Un autre indice est venu soutenir ma théorie le jour où j’ai découvert la musique de Michel Longtin, âme sœur du grand Finlandais dans l’opulence du langage symphonique et chantre des beautés tragiques de la nature et de l’humanité. Si Longtin la sublime avec peut-être un peu plus d’acidité, mais avec autant de splendeur et d’émerveillement, cette fabuleuse nature trouve le chemin de l’inspiration musicale avec autant de bonheur chez ces deux créateurs. Longtin ne s’en cache pas, Sibelius a été pour lui un maître, une inspiration. Pohjatuuli est un hommage magique et profondément personnel à l’univers sonore de Sibelius, tout comme Autour d’Ainola est une fresque épique d’un imaginaire poétique quasi légendaire. Au-delà de la parenté thématique, je me plais à croire que Sibelius et Longtin sont frères, qu’ils cultivent un même idéal, une même quête. Je retrouve dans leur musique les mêmes racines, à savoir la sauvage beauté des grands espaces ainsi que la magnificence et la noblesse de la nature; la mélancolique et méditative admiration des paysages et la tragique petitesse de la destinée humaine. Longtin et Sibelius transcendent tout ça dans un monde sonore grandiose et déroutant, magique, presque mystique.

Or, un jour, j’ai frappé un mur. J’ai appris que Sibelius, dans son journal, avait noté s’être inspiré de l’envol des cygnes sur le lac près d’Ainola, sa résidence, pour créer cette symphonie. J’en étais profondément désillusionné, presque choqué ! Comment cette musique d’hiver pouvait-elle être née en été ? Comment des cygnes volants pouvaient-ils se substituer à une tempête de neige ? Puis j’ai compris que la musique, art abstrait s’il en est un, n’est pas une vérité unique et qu’elle connaîtra autant de perceptions qu’elle aura d’auditeurs. Cependant, au-delà des détails anecdotiques, ce sont les forces vives de la nature qui interpellèrent Sibelius et ce sont ces mêmes puissances qui transcendent sa musique : un intangible et un indicible qui se propage, par l’oreille, jusqu’à notre cœur et notre âme.

Finalement, le Finlandais Sibelius n’est pas Québécois.
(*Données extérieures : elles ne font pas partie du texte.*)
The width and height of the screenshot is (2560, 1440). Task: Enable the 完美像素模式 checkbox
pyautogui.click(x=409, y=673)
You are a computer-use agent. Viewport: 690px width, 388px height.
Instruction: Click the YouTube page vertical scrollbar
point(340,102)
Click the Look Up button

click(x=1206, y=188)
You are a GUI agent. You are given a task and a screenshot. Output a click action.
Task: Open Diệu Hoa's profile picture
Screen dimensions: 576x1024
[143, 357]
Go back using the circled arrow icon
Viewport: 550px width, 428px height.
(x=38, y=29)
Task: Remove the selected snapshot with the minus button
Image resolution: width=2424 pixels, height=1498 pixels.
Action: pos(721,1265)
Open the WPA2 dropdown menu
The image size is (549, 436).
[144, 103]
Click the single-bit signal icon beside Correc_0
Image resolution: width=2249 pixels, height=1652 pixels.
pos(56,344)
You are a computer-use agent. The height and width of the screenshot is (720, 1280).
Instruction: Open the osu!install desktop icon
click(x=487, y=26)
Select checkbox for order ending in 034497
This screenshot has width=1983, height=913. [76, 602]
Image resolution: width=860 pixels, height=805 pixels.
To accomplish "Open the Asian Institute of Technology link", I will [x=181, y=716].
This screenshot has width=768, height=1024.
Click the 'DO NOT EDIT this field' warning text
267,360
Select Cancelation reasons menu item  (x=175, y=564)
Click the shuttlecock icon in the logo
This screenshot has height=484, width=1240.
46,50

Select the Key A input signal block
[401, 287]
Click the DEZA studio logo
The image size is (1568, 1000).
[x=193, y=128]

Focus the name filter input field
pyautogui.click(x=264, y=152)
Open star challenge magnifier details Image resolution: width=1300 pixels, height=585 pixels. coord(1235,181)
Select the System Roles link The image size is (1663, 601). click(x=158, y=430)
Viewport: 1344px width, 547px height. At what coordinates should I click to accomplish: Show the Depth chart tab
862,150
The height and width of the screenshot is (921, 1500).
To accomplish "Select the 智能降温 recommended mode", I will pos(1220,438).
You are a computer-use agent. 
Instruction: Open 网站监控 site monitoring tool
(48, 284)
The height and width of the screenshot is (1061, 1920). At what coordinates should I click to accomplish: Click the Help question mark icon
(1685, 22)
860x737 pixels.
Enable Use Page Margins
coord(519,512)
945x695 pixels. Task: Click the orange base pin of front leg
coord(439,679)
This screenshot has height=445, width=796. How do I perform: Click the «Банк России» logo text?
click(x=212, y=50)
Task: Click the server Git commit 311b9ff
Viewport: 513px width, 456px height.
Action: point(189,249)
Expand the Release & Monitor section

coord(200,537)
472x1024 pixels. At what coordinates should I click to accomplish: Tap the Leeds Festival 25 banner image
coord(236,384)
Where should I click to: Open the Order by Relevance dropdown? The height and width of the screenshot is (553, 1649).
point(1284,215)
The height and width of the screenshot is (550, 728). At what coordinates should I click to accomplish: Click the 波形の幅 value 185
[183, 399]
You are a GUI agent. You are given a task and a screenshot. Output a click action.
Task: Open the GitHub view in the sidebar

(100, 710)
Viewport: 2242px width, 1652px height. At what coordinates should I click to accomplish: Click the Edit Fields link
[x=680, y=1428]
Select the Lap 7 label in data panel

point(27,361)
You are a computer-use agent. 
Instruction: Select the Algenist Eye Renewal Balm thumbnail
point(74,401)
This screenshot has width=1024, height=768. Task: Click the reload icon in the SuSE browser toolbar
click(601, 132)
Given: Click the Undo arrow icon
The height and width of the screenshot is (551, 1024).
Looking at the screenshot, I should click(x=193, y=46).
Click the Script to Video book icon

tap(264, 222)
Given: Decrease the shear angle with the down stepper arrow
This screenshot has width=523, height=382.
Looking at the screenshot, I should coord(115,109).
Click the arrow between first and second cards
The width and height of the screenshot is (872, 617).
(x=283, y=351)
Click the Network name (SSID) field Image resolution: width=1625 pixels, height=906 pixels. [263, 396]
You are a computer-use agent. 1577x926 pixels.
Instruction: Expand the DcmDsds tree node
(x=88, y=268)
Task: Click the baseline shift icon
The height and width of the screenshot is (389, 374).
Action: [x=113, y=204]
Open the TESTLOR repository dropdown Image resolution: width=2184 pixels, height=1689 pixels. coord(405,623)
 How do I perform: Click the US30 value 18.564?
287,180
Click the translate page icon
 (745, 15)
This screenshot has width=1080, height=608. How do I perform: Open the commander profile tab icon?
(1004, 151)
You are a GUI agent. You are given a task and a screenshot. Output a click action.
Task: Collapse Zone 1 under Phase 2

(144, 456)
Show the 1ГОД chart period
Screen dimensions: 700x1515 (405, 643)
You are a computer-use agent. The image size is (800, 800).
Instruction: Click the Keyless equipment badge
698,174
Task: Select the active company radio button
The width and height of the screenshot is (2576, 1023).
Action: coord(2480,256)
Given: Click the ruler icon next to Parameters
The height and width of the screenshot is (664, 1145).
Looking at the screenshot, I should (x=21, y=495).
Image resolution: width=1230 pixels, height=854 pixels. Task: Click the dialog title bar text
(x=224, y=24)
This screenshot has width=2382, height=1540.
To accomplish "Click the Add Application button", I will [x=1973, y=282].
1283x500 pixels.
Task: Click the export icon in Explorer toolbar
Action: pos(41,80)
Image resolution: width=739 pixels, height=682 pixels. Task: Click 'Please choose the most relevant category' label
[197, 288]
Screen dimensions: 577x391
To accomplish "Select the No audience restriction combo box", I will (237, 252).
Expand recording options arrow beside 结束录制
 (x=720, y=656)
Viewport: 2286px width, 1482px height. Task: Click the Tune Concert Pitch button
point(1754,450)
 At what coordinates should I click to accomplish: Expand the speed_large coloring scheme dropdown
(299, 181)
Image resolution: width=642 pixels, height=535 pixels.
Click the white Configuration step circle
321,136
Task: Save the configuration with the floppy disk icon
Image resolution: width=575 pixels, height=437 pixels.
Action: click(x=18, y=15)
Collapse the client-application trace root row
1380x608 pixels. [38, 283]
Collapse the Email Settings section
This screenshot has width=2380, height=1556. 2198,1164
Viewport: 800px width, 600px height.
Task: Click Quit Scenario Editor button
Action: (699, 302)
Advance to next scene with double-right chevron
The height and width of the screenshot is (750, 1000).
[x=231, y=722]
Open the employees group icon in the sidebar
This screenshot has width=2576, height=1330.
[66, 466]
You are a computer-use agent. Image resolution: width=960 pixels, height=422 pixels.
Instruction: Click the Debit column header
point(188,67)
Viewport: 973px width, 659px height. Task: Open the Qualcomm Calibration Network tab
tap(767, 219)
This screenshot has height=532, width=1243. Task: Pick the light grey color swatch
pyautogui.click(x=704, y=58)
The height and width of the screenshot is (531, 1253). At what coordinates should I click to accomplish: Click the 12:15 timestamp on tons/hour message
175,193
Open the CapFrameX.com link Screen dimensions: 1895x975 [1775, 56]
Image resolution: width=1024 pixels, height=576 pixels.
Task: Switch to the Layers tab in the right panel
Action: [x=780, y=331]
J’oserais affirmer qu’il est humain, et que sa musique parle aux humains.

Désormais en harmonie avec ma perception de sa musique, je me suis créé une tradition toute personnelle : dès qu’une tempête de neige fait rage, je tourne mon fauteuil vers la fenêtre, je m’y love avec une couverture de laine et une tasse de chocolat chaud et j’écoute sa Symphonie no 5 en regardant la neige tomber, mes pensées vaguant au rythme des flocons et du vent. Chaque fois, le spectacle m’enivre et chaque fois, j’aime à croire que Sibelius et nous, Québécois pour qui « mon pays n’est pas un pays, c’est l’hiver », avons en commun cette incroyable capacité d’émerveillement face à la puissance de la nature. Et chaque fois, je suis ému, troublé, presque au bord des larmes, par tant de beauté.